◆ **Exercise aim**
Start at the line with "Given: Select the Draw pencil tool" in the records below, stop at the line with "Task: Select 'translation.' under Answer Area", and return every line in that span exactly, the two end lines included.

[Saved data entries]
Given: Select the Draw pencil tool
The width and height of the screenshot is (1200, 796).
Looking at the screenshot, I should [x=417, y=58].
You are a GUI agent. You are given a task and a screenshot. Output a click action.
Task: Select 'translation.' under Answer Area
---
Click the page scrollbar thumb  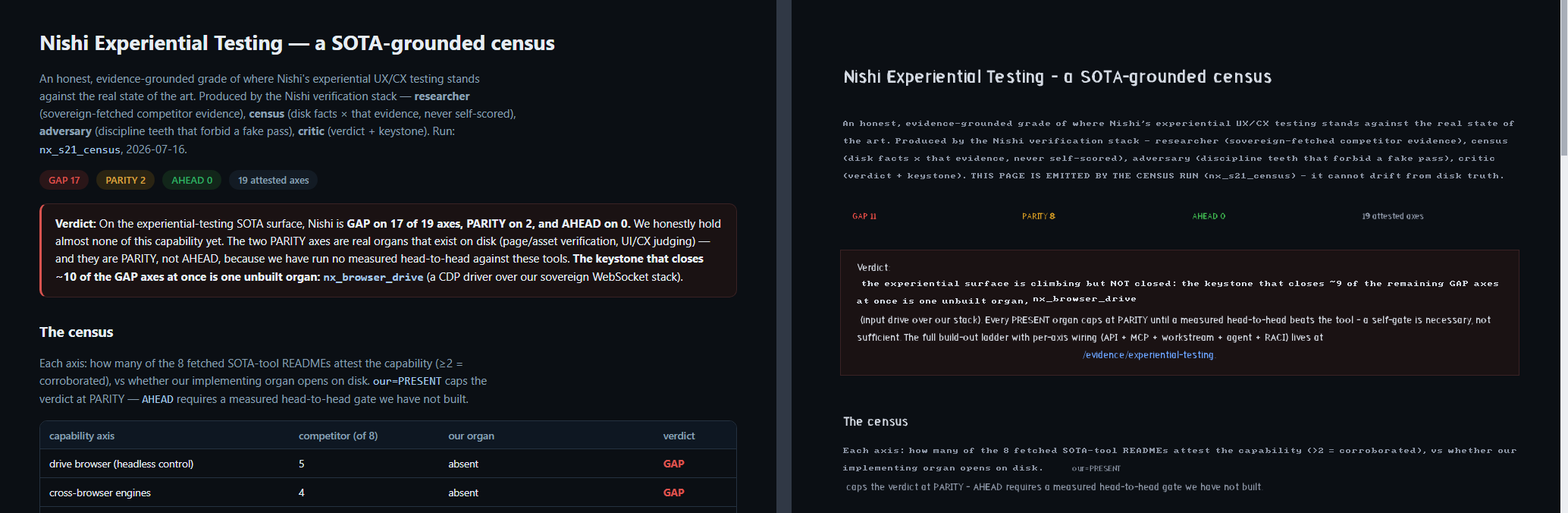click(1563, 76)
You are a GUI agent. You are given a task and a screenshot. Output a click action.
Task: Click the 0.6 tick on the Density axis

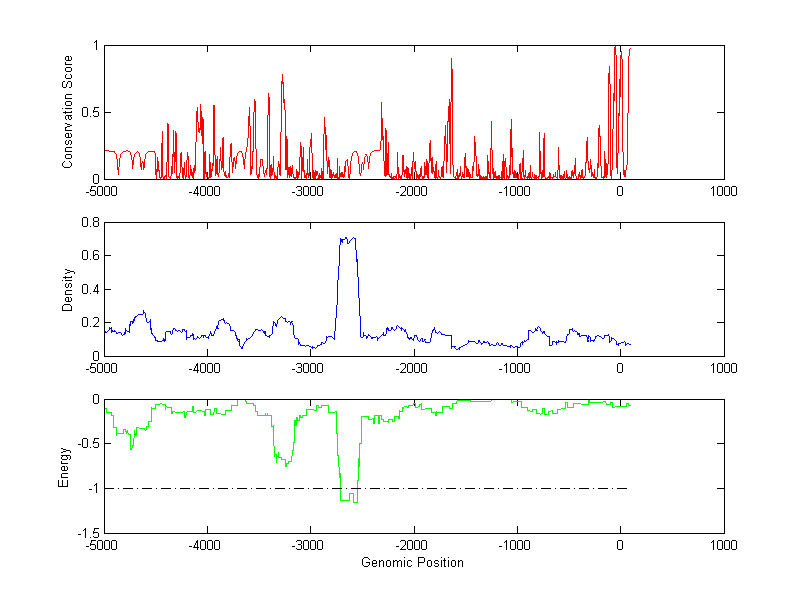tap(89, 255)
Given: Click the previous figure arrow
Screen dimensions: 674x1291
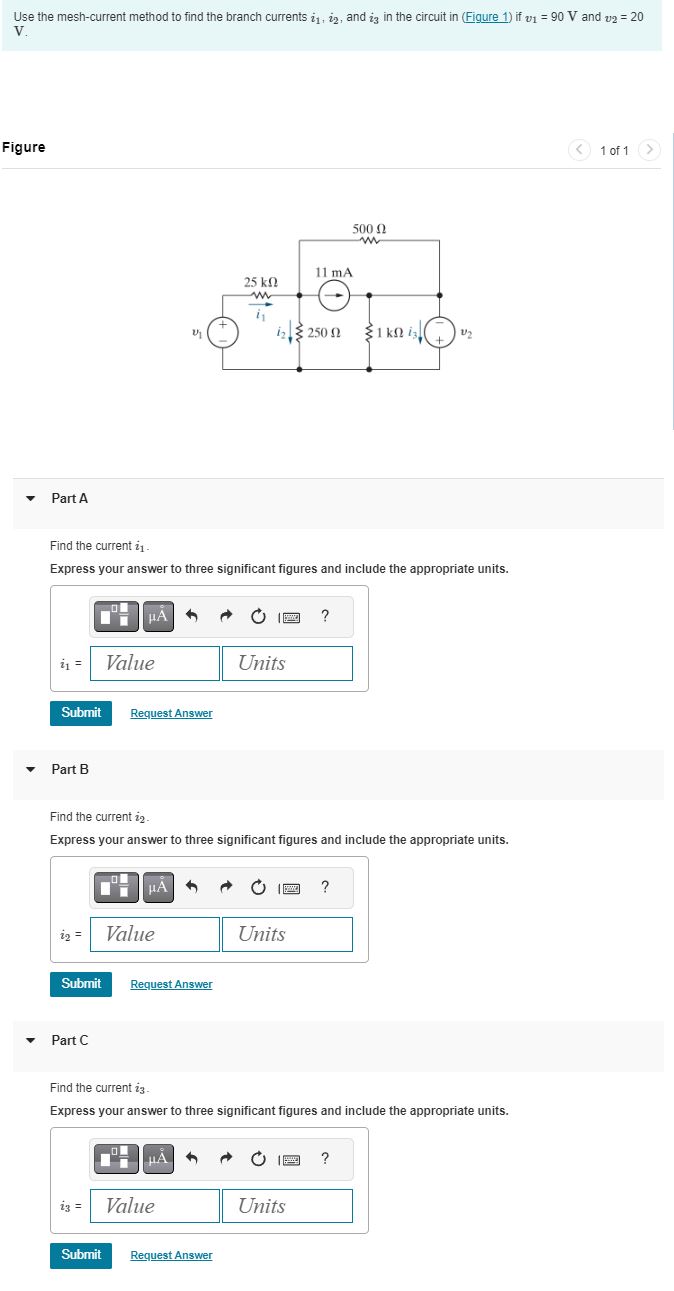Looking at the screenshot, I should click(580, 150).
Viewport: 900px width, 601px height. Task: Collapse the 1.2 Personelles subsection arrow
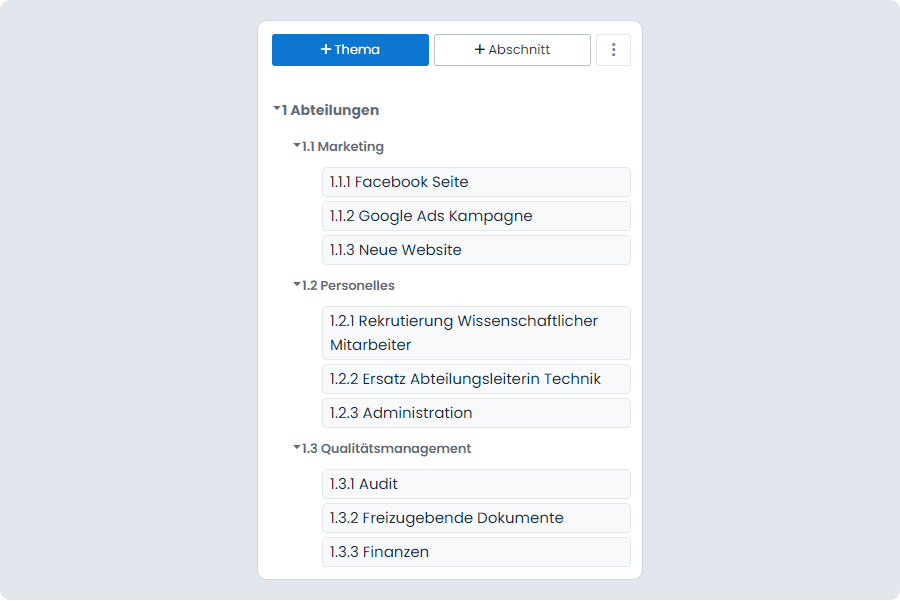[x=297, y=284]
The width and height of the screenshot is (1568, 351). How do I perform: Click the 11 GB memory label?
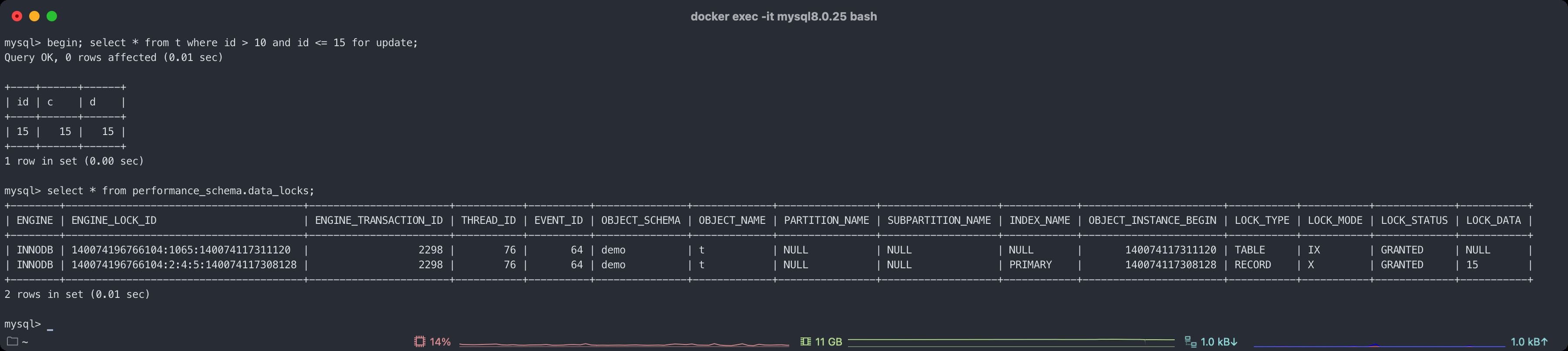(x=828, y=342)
* * *
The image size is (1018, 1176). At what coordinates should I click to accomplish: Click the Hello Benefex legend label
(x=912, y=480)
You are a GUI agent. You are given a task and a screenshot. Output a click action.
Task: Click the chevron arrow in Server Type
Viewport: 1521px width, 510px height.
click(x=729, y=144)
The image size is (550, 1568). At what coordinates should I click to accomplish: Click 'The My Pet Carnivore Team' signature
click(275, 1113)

◆ **Task solution**
Given: Select the Draw pencil tool
The width and height of the screenshot is (1200, 796).
Looking at the screenshot, I should [x=417, y=58].
You are a GUI agent. You are given a task and a screenshot. Output a click action.
Task: Select 'translation.' under Answer Area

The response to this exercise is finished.